**EXERCISE DESCRIPTION**
Copy the entries below word for word, every line as it stands.

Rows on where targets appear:
* * * * *

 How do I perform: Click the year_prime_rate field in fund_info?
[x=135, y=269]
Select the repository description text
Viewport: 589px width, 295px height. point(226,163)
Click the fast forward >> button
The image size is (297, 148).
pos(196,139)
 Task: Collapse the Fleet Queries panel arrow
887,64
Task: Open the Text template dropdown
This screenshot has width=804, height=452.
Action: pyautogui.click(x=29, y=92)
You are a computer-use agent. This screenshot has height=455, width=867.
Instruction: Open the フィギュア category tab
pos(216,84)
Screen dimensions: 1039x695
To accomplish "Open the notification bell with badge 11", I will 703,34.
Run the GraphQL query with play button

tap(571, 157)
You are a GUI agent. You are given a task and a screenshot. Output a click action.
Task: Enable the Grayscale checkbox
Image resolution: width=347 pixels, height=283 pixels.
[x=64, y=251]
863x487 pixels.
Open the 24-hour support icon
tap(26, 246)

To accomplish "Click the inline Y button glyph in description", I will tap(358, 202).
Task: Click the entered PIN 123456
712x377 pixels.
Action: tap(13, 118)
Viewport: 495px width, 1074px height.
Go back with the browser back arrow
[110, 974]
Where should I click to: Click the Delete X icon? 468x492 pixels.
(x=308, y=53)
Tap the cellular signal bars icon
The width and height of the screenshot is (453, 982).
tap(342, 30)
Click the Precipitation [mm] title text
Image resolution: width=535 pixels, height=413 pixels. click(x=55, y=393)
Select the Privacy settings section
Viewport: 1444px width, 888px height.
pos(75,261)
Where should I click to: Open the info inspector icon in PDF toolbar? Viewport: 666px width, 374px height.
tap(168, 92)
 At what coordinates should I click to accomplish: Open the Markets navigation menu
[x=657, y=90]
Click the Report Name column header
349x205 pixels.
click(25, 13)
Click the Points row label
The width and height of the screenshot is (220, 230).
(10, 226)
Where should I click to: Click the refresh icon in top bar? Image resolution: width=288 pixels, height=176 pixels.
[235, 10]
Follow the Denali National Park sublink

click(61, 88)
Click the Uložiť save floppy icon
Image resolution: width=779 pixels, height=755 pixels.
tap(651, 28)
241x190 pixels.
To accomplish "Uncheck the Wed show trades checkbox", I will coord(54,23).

* * * * *

**WORKED ANSWER**
 How do I perform: Click the year_prime_rate field in fund_info?
[x=135, y=269]
Select the repository description text
Viewport: 589px width, 295px height. point(226,163)
Click the fast forward >> button
The image size is (297, 148).
pos(196,139)
 Task: Collapse the Fleet Queries panel arrow
887,64
Task: Open the Text template dropdown
This screenshot has width=804, height=452.
Action: pyautogui.click(x=29, y=92)
You are a computer-use agent. This screenshot has height=455, width=867.
Instruction: Open the フィギュア category tab
pos(216,84)
Screen dimensions: 1039x695
To accomplish "Open the notification bell with badge 11", I will 703,34.
Run the GraphQL query with play button

tap(571, 157)
You are a GUI agent. You are given a task and a screenshot. Output a click action.
Task: Enable the Grayscale checkbox
Image resolution: width=347 pixels, height=283 pixels.
[x=64, y=251]
863x487 pixels.
Open the 24-hour support icon
tap(26, 246)

To accomplish "Click the inline Y button glyph in description", I will tap(358, 202).
Task: Click the entered PIN 123456
712x377 pixels.
Action: tap(13, 118)
Viewport: 495px width, 1074px height.
Go back with the browser back arrow
[110, 974]
Where should I click to: Click the Delete X icon? 468x492 pixels.
(x=308, y=53)
Tap the cellular signal bars icon
The width and height of the screenshot is (453, 982).
tap(342, 30)
Click the Precipitation [mm] title text
Image resolution: width=535 pixels, height=413 pixels. click(x=55, y=393)
Select the Privacy settings section
Viewport: 1444px width, 888px height.
pos(75,261)
Where should I click to: Open the info inspector icon in PDF toolbar? Viewport: 666px width, 374px height.
tap(168, 92)
 At what coordinates should I click to accomplish: Open the Markets navigation menu
[x=657, y=90]
Click the Report Name column header
349x205 pixels.
click(25, 13)
Click the Points row label
The width and height of the screenshot is (220, 230).
(10, 226)
Where should I click to: Click the refresh icon in top bar? Image resolution: width=288 pixels, height=176 pixels.
[235, 10]
Follow the Denali National Park sublink

click(61, 88)
Click the Uložiť save floppy icon
Image resolution: width=779 pixels, height=755 pixels.
tap(651, 28)
241x190 pixels.
To accomplish "Uncheck the Wed show trades checkbox", I will coord(54,23).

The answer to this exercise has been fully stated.